This analysis provides Greener Houses with a complete summary containing all the houses status, sales prices, sales seasons, profits, and outlays on renovation when required. Now the company can use these information to improve its decision-making process, and also to have a better understanding on its own businesses, incomes and outcomes on each particular deal.
However, to have an even better looking on the results of this analysis, we'll provide Greener Houses with a neat graphical data visualization, performed on the next section.
Here we can see whether to support or reject a hypothesis. All hypothesis here are evaluated both by means of graphs and calculations.
Testing if houses overlooking the waterfront are 30% more expensive, on average.
# figure size
fig = plt.figure(figsize=(9,6), dpi=80)
# creating bars
ax = sns.barplot(data=df, x='waterfront', y='price',
palette='pink_r')
# setting up style
sns.set_theme(style='ticks')
sns.despine(top=True, bottom=True, trim=True, offset=10)
plt.grid(axis='y', linestyle='--')
# setting up axis and title
plt.title('Average Prices for Houses either Overlooking or Not the Waterfront', fontsize=14, fontweight='bold')
plt.xlabel('')
plt.ylabel('Price', fontsize=12, fontweight='bold')
ax.set_xticklabels(['Not Overlooking', 'Overlooking'])
plt.rcParams['xtick.labelsize'] = 10
plt.rcParams['ytick.labelsize'] = 10
# saving the plot
ax.get_yaxis().get_major_formatter().set_scientific(False)

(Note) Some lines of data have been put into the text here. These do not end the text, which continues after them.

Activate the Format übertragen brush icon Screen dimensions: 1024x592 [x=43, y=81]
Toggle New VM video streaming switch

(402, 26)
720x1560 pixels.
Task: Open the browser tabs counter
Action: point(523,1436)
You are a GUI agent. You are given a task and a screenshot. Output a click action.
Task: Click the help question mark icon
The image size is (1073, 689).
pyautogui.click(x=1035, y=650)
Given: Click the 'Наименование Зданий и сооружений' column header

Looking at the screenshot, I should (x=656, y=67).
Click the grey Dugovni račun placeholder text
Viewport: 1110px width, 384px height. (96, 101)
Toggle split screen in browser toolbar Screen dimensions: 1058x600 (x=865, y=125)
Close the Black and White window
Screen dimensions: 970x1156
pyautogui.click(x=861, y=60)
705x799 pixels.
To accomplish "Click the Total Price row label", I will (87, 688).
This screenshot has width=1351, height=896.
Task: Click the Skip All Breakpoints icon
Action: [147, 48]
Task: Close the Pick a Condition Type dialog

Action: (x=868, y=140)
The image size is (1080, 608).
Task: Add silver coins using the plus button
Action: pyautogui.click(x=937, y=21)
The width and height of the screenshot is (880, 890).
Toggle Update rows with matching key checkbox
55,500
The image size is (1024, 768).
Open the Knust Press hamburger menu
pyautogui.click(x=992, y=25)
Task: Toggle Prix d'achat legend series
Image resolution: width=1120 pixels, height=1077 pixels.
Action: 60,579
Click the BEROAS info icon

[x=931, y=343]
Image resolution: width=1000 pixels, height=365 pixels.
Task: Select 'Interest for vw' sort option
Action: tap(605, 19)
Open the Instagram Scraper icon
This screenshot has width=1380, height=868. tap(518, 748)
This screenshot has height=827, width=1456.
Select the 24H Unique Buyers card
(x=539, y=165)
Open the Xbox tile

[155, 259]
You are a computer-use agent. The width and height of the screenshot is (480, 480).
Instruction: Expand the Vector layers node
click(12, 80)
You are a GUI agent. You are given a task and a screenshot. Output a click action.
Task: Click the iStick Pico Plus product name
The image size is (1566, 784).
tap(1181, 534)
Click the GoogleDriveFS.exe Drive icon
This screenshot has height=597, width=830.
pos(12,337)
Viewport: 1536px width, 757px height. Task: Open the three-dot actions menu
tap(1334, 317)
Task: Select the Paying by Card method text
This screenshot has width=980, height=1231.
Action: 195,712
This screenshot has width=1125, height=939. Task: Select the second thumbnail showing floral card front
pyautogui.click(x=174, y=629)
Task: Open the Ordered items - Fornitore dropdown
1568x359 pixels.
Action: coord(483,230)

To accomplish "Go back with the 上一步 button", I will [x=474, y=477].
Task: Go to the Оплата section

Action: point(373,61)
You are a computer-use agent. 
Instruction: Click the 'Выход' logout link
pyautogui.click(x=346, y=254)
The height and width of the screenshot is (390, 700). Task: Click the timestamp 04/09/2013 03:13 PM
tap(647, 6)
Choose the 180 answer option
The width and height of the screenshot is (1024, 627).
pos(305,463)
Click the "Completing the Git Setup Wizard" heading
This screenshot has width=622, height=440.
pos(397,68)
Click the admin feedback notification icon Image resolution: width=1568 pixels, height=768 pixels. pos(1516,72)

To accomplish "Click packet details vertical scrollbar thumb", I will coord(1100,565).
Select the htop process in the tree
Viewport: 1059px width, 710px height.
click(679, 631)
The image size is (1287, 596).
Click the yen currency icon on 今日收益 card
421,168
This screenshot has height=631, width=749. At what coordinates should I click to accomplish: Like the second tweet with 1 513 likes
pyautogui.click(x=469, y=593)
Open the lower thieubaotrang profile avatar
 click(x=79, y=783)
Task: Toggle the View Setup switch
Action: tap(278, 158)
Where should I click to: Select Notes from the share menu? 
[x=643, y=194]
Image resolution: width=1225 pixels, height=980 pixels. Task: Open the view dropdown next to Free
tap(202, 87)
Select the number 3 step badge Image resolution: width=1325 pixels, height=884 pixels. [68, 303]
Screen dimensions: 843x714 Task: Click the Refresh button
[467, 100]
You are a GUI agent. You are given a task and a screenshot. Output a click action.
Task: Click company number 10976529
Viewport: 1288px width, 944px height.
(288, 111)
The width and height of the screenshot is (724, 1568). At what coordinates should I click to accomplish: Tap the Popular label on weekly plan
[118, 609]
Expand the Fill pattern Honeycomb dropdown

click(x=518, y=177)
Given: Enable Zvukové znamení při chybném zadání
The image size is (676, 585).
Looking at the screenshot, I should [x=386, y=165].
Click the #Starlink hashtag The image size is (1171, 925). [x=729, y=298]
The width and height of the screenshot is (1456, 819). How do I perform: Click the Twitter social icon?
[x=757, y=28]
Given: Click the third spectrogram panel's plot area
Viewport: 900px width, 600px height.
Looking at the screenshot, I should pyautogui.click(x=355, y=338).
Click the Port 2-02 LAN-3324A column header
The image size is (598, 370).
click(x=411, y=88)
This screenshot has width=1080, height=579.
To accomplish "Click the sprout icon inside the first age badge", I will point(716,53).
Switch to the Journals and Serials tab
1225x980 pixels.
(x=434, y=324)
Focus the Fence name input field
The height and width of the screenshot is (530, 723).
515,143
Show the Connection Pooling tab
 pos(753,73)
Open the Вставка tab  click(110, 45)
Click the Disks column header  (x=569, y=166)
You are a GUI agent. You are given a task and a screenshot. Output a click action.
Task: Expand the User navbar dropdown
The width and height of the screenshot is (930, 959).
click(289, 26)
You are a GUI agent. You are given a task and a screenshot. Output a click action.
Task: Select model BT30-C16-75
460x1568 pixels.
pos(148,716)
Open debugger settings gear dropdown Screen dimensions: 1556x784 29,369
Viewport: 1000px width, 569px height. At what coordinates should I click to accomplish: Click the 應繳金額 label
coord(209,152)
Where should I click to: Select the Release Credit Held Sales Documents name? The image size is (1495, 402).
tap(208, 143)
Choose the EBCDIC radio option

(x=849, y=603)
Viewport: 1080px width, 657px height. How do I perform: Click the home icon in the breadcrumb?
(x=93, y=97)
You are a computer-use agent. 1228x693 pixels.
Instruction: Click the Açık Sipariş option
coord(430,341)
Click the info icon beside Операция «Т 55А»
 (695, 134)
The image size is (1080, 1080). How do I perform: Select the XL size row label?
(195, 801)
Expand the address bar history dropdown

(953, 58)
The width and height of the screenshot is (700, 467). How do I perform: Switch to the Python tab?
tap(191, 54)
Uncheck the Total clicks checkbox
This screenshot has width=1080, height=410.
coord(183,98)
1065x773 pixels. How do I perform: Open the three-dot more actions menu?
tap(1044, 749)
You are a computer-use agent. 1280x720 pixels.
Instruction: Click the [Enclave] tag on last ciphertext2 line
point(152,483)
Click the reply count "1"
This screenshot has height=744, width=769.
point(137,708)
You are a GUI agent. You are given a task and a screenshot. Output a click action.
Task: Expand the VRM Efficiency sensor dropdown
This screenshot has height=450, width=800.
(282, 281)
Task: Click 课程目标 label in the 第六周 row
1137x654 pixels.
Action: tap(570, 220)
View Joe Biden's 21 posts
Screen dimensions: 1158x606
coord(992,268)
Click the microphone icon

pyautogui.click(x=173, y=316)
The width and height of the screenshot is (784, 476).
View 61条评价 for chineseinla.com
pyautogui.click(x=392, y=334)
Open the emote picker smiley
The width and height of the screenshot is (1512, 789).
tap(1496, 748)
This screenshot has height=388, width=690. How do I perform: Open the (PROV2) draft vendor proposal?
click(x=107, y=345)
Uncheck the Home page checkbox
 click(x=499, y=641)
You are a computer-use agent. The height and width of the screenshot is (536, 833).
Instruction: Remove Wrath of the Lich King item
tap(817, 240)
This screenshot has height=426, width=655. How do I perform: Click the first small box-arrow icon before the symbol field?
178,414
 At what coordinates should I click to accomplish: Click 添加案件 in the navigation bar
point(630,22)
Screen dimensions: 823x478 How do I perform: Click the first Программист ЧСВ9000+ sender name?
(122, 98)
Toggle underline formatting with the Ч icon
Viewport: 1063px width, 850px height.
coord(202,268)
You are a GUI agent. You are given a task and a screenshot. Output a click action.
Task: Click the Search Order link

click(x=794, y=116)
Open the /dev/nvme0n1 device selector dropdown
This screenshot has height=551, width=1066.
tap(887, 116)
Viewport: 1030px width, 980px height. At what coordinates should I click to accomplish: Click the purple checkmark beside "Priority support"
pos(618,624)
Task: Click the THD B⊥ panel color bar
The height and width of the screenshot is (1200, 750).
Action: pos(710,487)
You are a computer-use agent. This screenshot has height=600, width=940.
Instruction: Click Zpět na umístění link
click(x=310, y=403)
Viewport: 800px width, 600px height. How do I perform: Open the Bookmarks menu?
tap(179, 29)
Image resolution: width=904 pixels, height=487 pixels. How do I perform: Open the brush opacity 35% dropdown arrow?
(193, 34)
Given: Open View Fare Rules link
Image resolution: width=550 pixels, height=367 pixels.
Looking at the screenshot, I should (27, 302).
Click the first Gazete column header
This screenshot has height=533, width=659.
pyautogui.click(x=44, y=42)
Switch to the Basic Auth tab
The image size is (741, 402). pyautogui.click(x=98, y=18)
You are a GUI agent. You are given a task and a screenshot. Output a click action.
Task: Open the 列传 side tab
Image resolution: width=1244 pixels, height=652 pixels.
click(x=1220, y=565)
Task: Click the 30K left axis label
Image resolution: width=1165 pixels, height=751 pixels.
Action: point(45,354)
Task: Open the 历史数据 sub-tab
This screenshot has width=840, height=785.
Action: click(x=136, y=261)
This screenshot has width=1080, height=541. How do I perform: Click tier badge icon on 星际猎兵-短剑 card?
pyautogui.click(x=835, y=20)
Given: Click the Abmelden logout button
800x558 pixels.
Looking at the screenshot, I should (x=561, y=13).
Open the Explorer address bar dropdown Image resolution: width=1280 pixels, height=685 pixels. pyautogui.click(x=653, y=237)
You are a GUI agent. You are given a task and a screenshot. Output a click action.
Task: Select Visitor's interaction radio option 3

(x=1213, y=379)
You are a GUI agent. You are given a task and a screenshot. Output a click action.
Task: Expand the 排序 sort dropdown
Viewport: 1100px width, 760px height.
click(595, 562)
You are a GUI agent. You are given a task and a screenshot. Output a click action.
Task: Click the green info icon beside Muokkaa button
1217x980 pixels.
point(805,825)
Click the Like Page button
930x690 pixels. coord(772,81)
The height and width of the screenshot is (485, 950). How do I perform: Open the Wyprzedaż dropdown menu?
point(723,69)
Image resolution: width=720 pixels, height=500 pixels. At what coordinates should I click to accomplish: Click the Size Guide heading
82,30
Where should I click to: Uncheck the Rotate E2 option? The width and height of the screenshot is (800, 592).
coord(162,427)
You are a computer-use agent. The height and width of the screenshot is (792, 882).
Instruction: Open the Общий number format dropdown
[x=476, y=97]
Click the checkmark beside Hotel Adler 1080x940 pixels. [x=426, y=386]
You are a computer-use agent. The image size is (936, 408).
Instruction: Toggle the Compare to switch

plt.savefig("plots/average-prices-for-houses-either-overlooking-or-not-the-waterfront.png", dpi=300, bbox_inches='tight')
plt.show()
From a first look on the chart, it is possible to assume that this hypothesis will be reject even without confirming through calculations. However, to make it totally visible, the numbers below describe the accurate relationship between the two cases.
# creates variables for both cases
wtfront = df.loc[df['waterfront'] == 1]
not_wtfront = df.loc[df['waterfront'] == 0]
prices_wtfront = wtfront['price']
prices_not_wtfront = not_wtfront['price']
# displays average prices for both cases
wtfront_mean = prices_wtfront.mean()
not_wtfront_mean = prices_not_wtfront.mean()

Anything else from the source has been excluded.